*Task brief*
In the listing that follows, count every line holding the word "Open" and give only the count.

· · · · ·

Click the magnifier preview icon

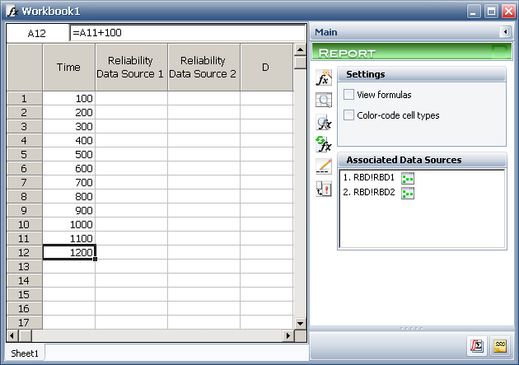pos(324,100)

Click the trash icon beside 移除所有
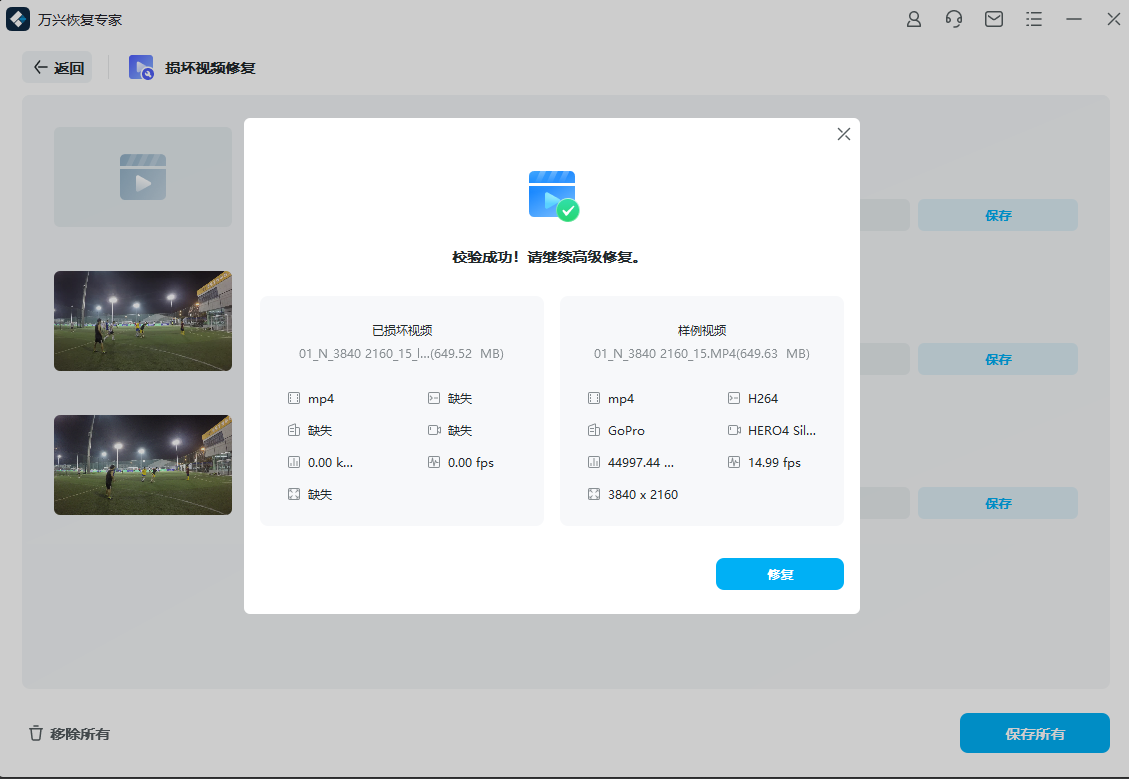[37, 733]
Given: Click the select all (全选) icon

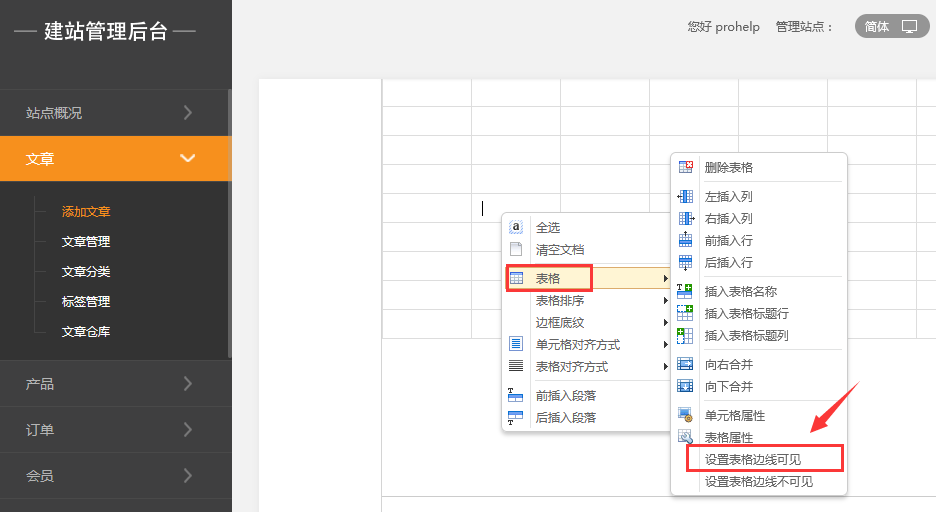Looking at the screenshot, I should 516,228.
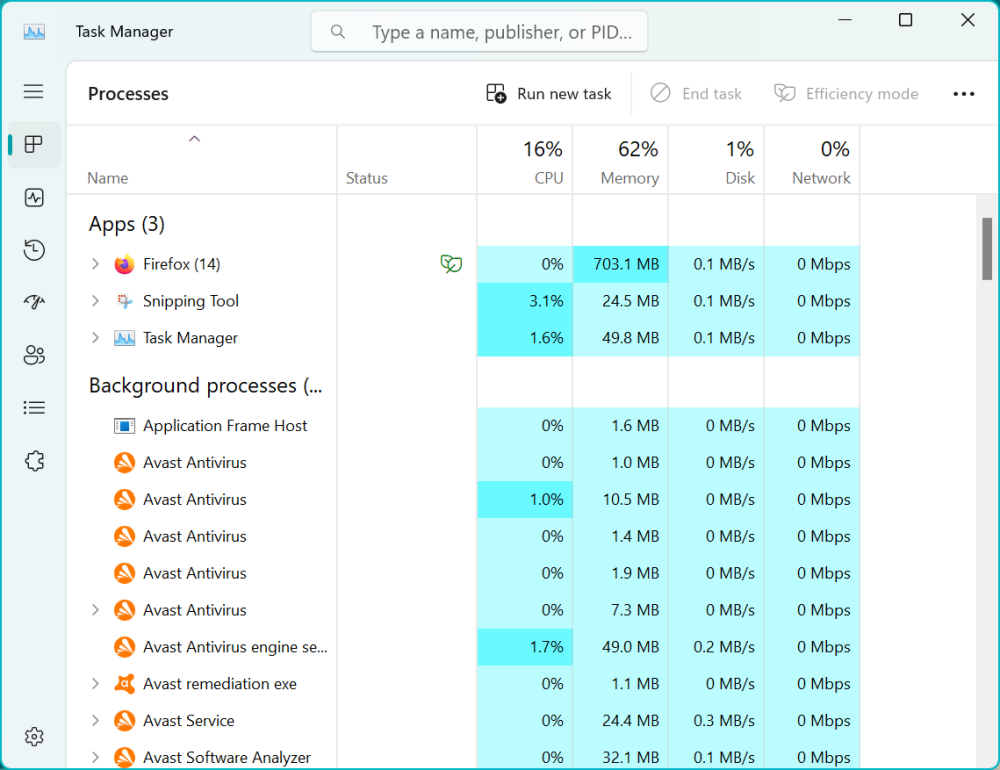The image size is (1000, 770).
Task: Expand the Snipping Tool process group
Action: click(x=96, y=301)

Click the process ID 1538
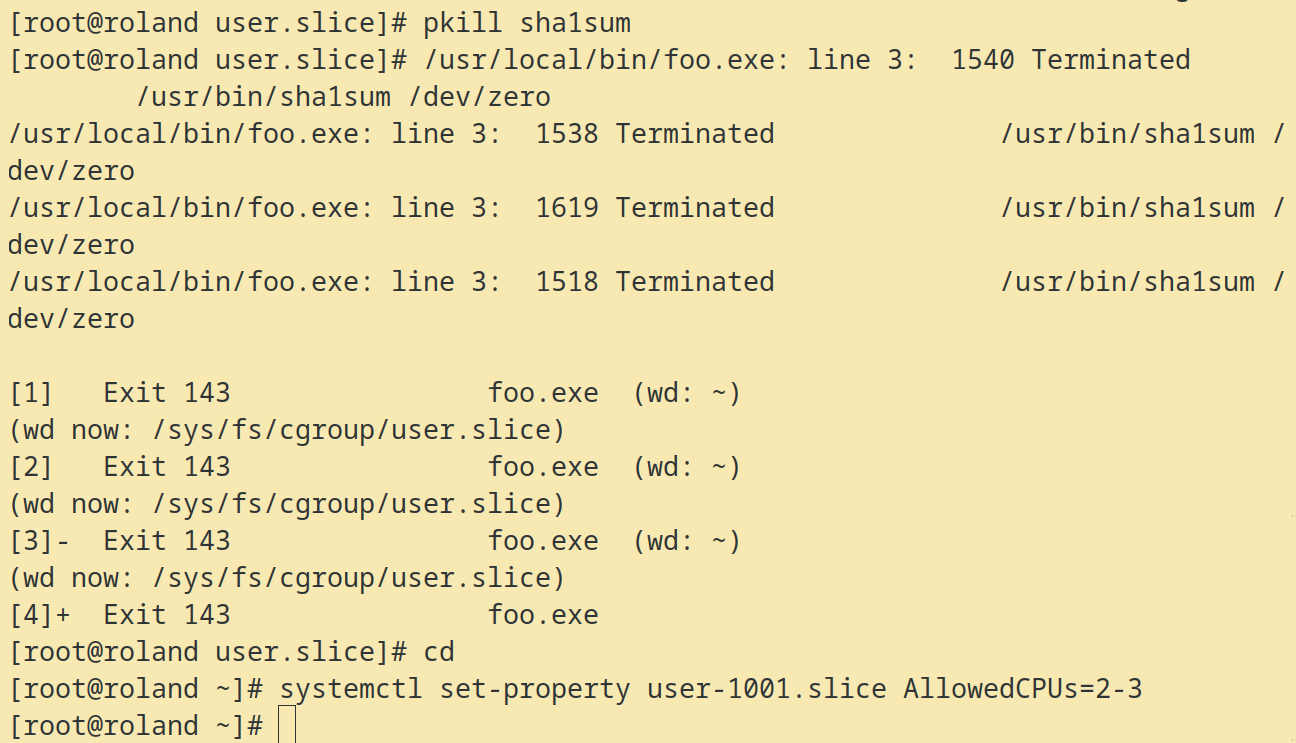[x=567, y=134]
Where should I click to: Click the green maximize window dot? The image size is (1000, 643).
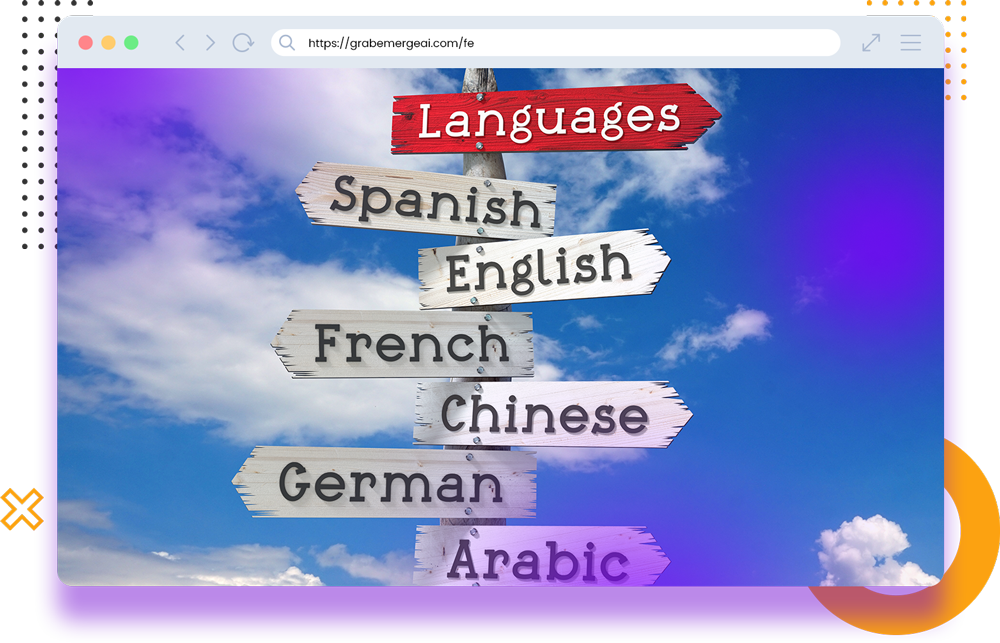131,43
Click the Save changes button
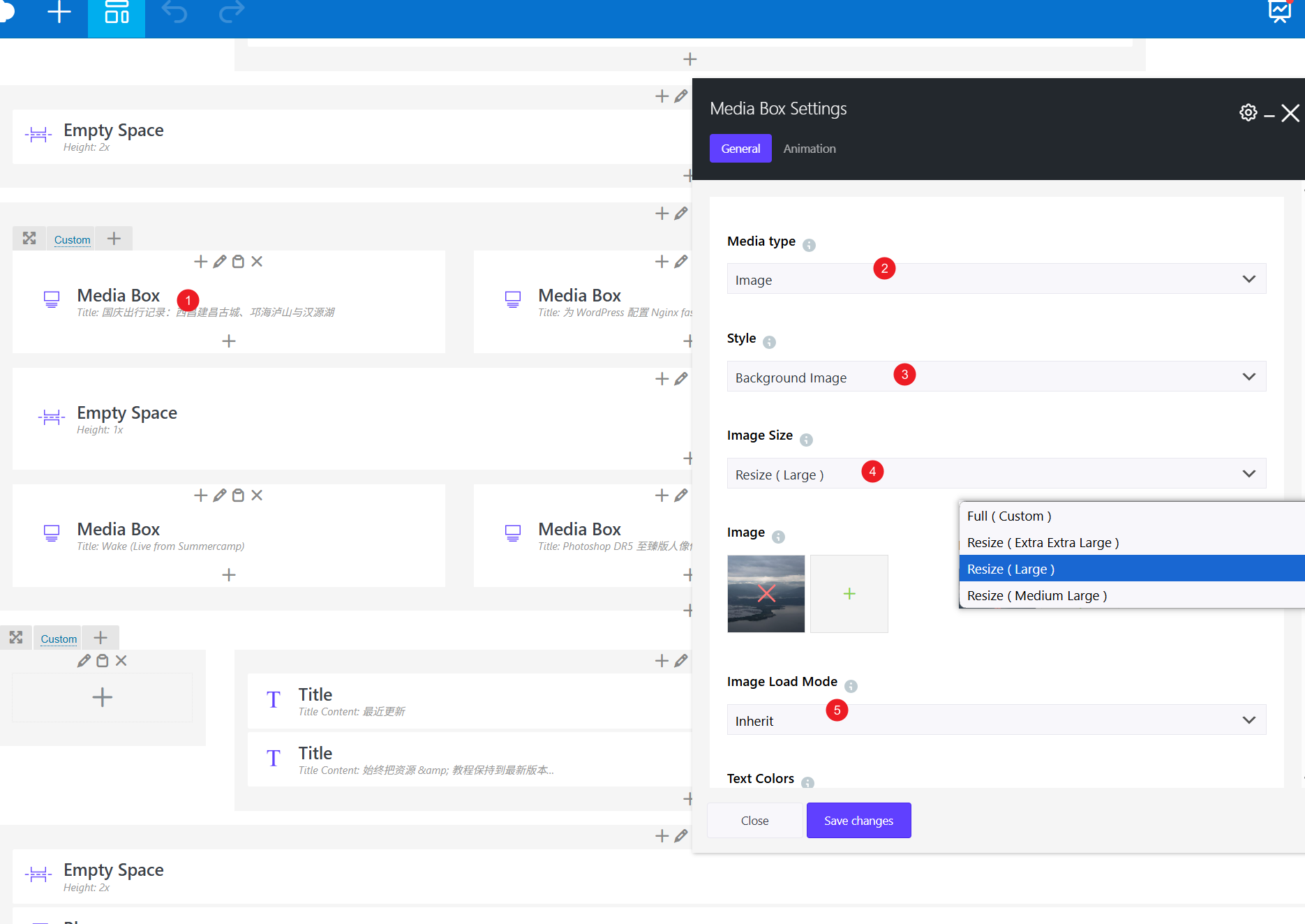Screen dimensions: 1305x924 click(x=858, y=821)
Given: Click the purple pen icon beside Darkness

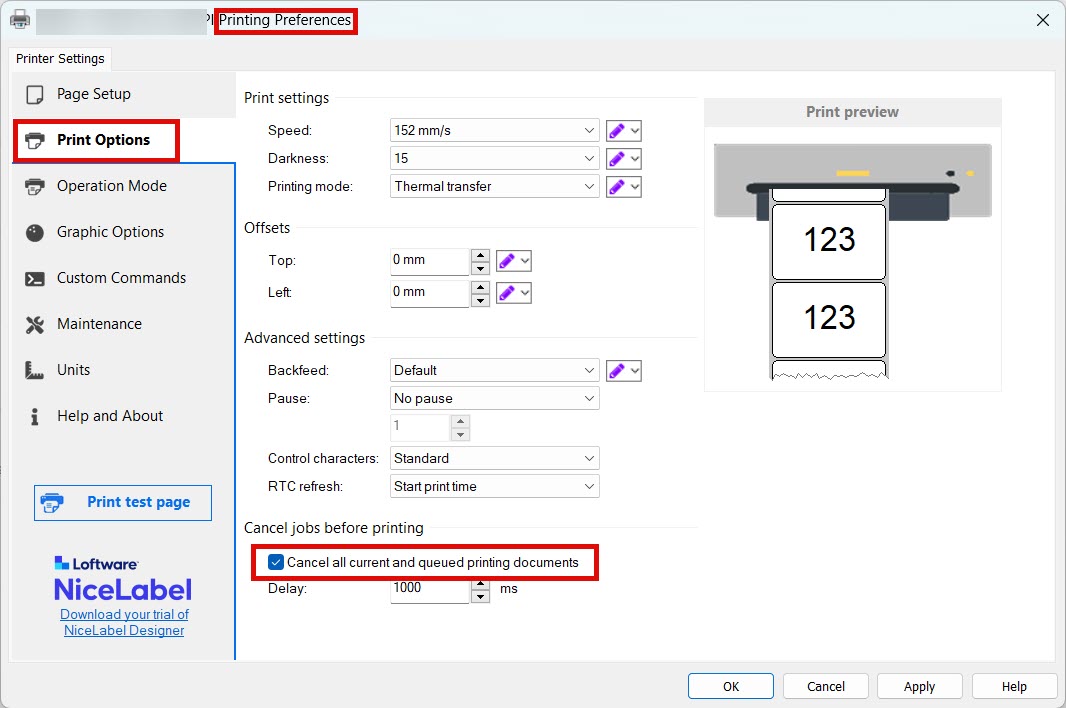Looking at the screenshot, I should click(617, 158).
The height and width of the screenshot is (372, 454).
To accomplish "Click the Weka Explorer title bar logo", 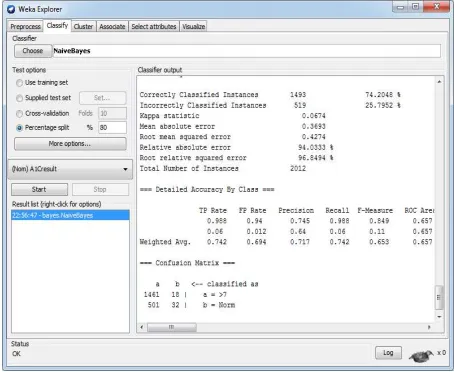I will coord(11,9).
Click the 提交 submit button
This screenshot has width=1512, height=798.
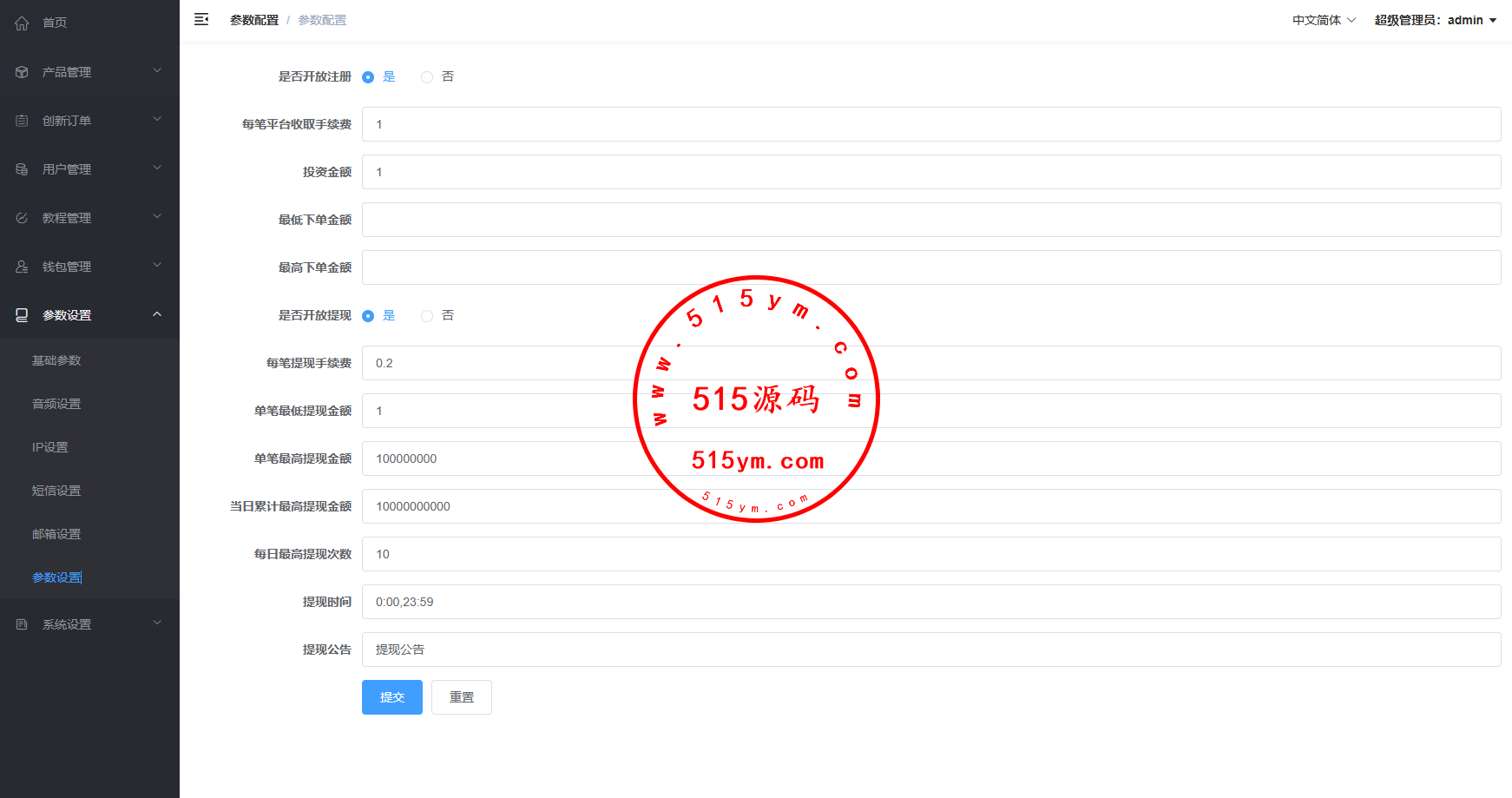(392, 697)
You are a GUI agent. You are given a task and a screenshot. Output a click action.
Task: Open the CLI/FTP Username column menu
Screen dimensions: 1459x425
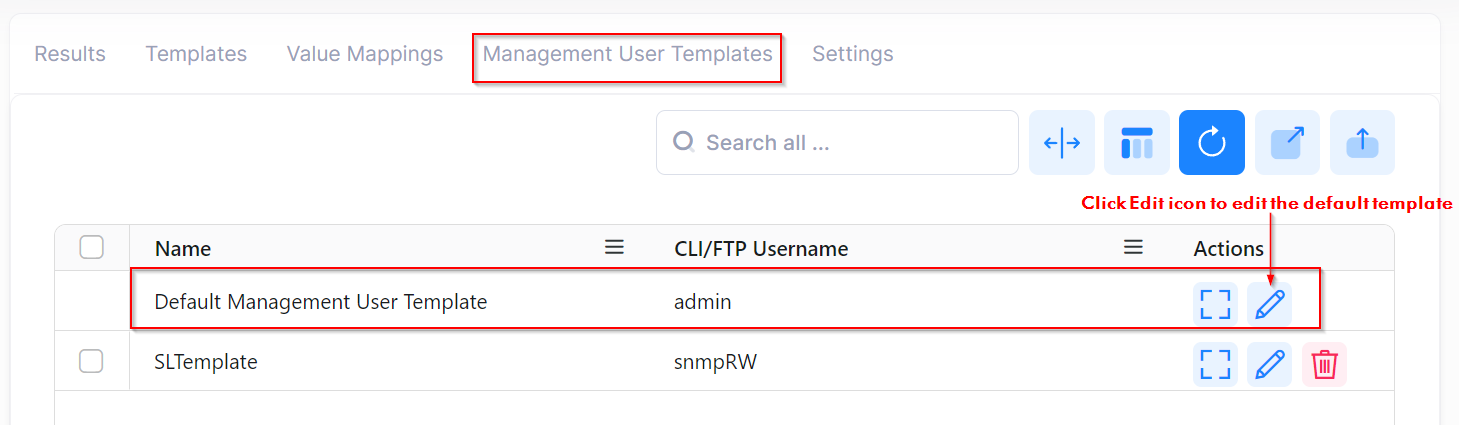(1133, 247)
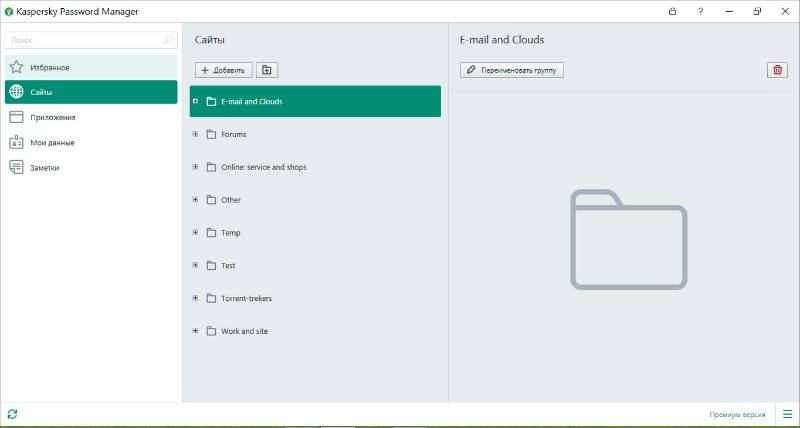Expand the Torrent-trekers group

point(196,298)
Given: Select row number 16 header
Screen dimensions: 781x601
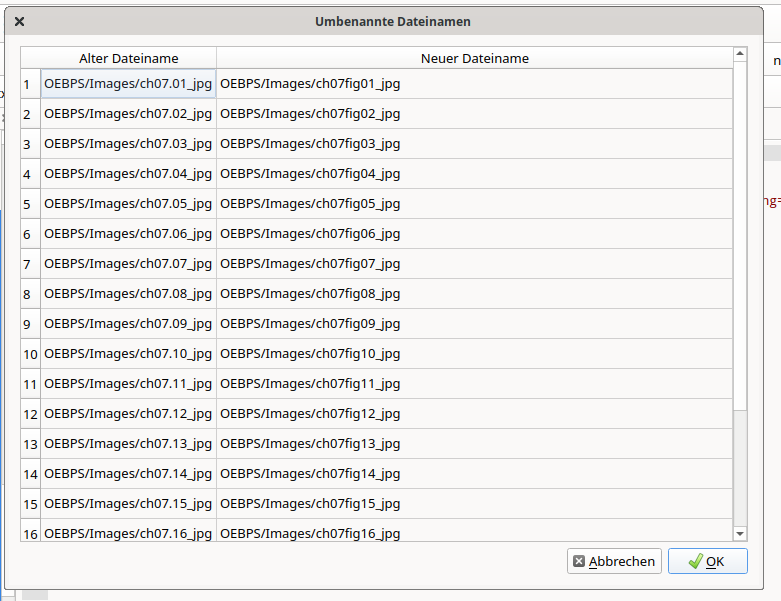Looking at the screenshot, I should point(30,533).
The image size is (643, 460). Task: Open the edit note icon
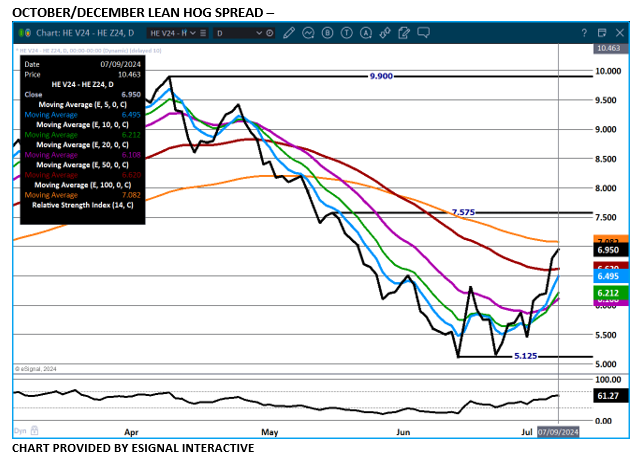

· · · · ·

*Response to the task*
2